[Pixel coordinate grounding data]
^^^^^^^^^^^^^^^^
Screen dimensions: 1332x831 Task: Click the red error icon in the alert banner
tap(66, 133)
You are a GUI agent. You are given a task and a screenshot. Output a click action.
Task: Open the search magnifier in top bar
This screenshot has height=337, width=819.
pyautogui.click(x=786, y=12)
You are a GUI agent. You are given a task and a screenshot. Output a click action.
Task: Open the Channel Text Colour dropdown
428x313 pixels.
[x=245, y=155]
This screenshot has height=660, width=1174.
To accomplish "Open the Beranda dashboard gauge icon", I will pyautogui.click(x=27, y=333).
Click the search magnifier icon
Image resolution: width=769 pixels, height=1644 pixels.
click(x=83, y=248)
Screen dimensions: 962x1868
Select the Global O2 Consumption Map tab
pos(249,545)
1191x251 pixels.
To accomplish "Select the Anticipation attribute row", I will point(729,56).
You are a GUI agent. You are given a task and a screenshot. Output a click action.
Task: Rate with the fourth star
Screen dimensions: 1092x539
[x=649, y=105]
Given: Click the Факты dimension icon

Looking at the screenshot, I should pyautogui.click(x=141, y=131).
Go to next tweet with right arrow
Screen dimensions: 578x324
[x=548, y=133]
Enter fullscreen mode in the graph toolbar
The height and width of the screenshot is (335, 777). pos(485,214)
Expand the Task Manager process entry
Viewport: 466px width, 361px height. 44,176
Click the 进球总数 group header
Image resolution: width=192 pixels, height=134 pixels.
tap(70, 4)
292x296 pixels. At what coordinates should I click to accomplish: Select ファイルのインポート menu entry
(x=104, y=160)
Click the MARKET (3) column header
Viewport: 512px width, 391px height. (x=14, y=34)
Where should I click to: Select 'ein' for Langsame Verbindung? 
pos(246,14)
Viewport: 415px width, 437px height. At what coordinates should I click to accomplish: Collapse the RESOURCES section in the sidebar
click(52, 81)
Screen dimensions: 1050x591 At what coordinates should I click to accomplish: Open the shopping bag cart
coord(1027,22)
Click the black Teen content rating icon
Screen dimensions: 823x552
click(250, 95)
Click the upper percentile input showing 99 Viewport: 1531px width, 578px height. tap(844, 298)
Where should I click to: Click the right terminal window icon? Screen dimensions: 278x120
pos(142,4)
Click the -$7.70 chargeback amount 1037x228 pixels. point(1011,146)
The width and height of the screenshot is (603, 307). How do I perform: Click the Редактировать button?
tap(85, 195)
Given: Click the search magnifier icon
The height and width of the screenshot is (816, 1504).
^^^^^^^^^^^^^^^^
### EXERCISE DETAILS
Copy from the entries above each line in which the string "point" can be found.

### RESULT OF THIS EXERCISE
To accomplish "Select the Anticipation attribute row", I will point(729,56).
Click the -$7.70 chargeback amount 1037x228 pixels. point(1011,146)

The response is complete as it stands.